A new airline that aims to serve Clovis says it can do more with less — provided customers pick up some of the tab.
New Mexico Airlines, a division of Hawaii-based Pacific Wings, is proposing to offer three Albuquerque-Clovis round trips. Unlike previous airlines to serve the Clovis Municipal Airport, NMA plans to do it without the federal Essential Air Service subsidy.
The change would eliminate Clovis’ relationship with Great Lakes Airlines, which has served the local airport since 2006.
Airport Director Steve Summers said NMA has not been in contact with the airport regarding negotiations yet.

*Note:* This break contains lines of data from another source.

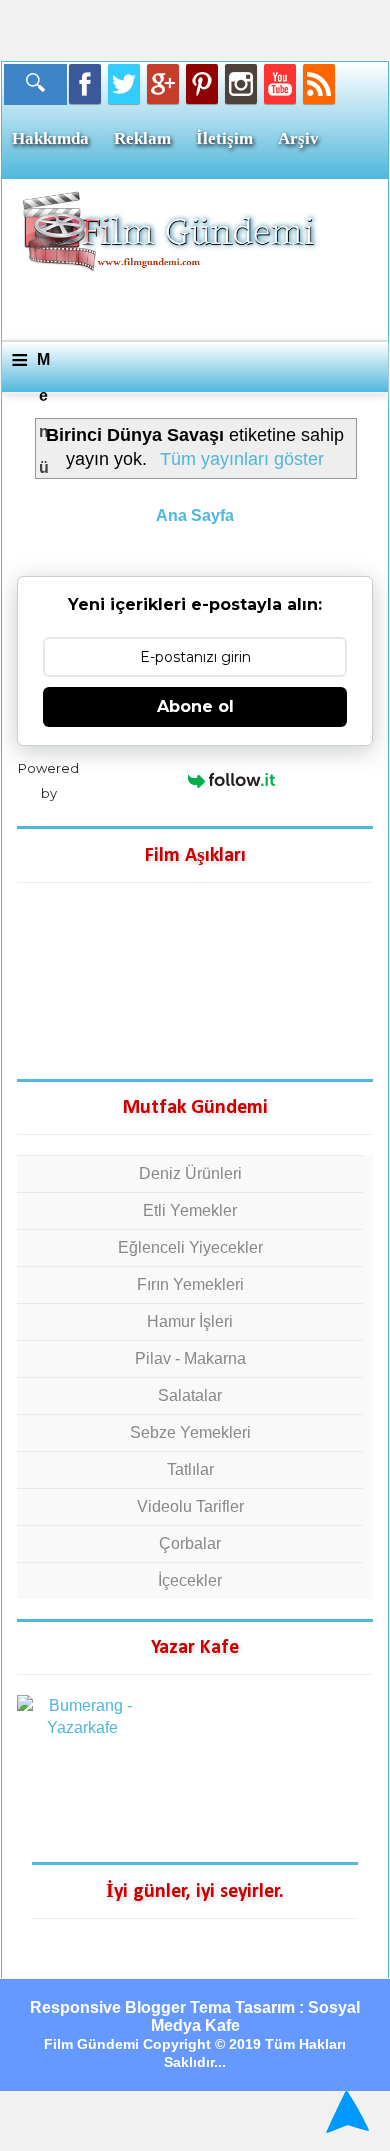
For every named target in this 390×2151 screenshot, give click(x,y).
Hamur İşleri (190, 1321)
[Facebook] (85, 84)
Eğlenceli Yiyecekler (190, 1247)
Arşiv (298, 138)
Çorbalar (190, 1543)
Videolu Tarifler (190, 1506)
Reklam (142, 138)
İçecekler (190, 1580)
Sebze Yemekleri (190, 1432)
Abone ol (195, 706)
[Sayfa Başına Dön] (344, 2111)
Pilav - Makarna (190, 1358)
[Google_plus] (163, 84)
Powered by (48, 780)
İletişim (224, 138)
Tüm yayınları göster (241, 459)
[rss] (319, 84)
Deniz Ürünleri (190, 1173)
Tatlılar (190, 1469)
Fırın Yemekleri (190, 1284)
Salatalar (190, 1395)
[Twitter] (124, 84)
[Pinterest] (202, 84)
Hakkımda (50, 138)
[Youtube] (280, 84)
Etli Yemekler (190, 1210)
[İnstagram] (241, 84)
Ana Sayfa (195, 515)
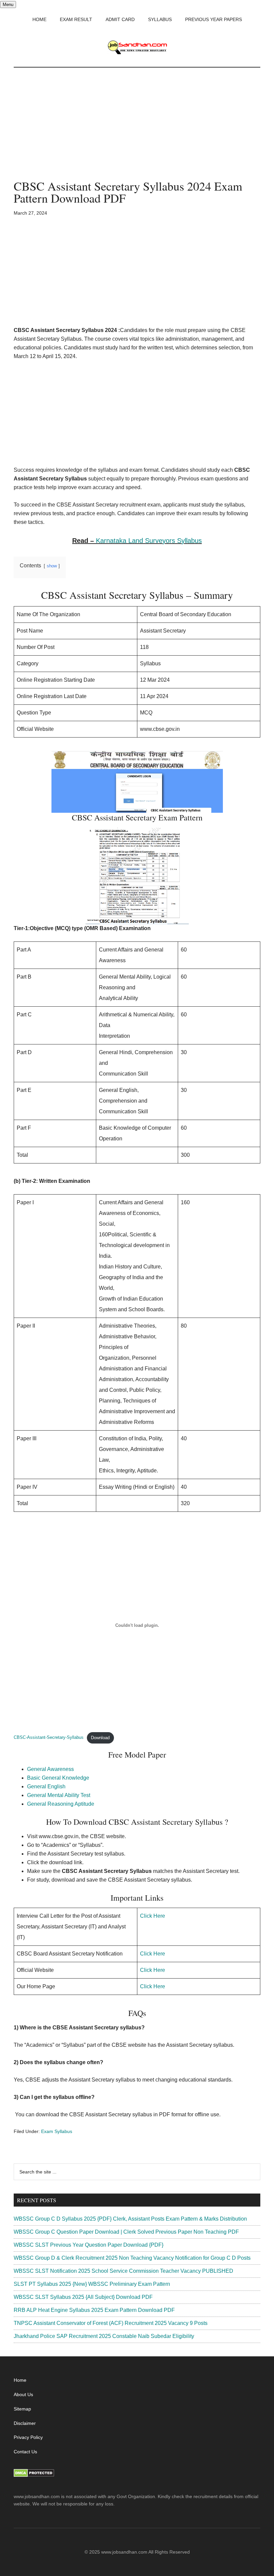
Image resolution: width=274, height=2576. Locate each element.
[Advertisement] (137, 130)
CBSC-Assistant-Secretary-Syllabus (49, 1737)
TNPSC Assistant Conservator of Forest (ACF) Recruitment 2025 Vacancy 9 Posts (111, 2323)
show (52, 565)
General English (46, 1786)
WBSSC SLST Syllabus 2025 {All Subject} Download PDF (83, 2297)
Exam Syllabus (56, 2131)
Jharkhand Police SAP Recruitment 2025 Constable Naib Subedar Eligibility (104, 2336)
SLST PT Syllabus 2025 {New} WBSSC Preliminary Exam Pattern (92, 2284)
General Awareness (50, 1769)
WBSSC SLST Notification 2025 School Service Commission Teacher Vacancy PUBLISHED (123, 2271)
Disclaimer (25, 2423)
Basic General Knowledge (58, 1778)
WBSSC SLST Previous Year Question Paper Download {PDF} (88, 2245)
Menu (8, 4)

Great Lakes currently offers 12 Albuquerque round-trips — two every weekday, and one each on Saturday and Sunday. Its most recent two-year contract, which expires April 30, offers 12 flights and takes in an annual EAS subsidy of $1.52 million.
A round trip on Great Lakes, booked for April 18-19, is $158 per passenger for a non-refundable, and jumps to $358 for a refundable ticket. That same trip, booked through New Mexico Airlines May on 16-17, is $608 per passenger.
New Mexico Airlines’ selling point for the price bump is simple — the passenger is the only one paying for the flight.
“There has to be more to your business model than collecting subsidies,” NMA President Gabriel Kimbrell said. “Otherwise, it’s just airline welfare.
“It’s the only sustainable approach.”
The approach allows NMA to fly its smaller, nine-passenger planes. Subsidized airlines are required to fly pressurized planes with room for at least 15.
Pacific Wings put in a bid to serve the Clovis airport in 2007, and undertook a marketing campaign telling citizens to put pressure on elected officials to reduce dependence on government. Its proposal aimed to wean the city off of EAS services.
City commissioners chose Great Lakes, and nobody else submitted a bid when it renewed two years later.
Clovis Mayor Gayla Brumfield said the city put out a request for proposal and received four bids, including NMA’s. One was not considered because it required cooperation with four Arizona cities, and the other two — including Great Lakes’ — required an EAS subsidy.
Brumfield understands the concern about relying on federal dollars, but notes that everybody hates government spending, provided it’s on other people, and the city of Amarillo has used taxpayer money to subsidize American Airlines service.
“In rural areas, if we’re going to have airline services, you have to have some type of help,” Brumfield said. “I don’t see how people are going to be able to do $600 roundtrip in a smaller plane that’s not pressurized.”
Sanda Taylor-Sawyer of Clovis said she uses Great Lakes services about 12 times a year. She said she would have to drive to Albuquerque if the new prices become a reality, and feels Great Lakes is a good value.
“With the big tornado that came (in 2007), unfortunately, I was flying that day and we had to fly into Amarillo,” Taylor-Sawyer said. “The professionalism of the pilot was just great. I just felt like I was their No. 1 priority.”
New Mexico Airlines said that it would do everything it can to reduce overhead, and welcomes customer suggestions.
Dennis J. DeVany, chief of the Essential Air Service DivisionU.S. Department of Transportation’s Office of Aviation Analysis, sent an e-mail to city administrators regarding bids earlier this month.
“We assure Clovis, however, that the community is still entitled to EAS,” DeVany wrote. “Therefore, if at some point in the future New Mexico Airlines decided to suspend service at Clovis, it would first have to file a 90-day notice of its intent to suspend service, and the Department would require New Mexico Airlines to continue to provide service until we could secure replacement service through a carrier-selection process.”
A call placed to Great Lakes on Monday was not returned.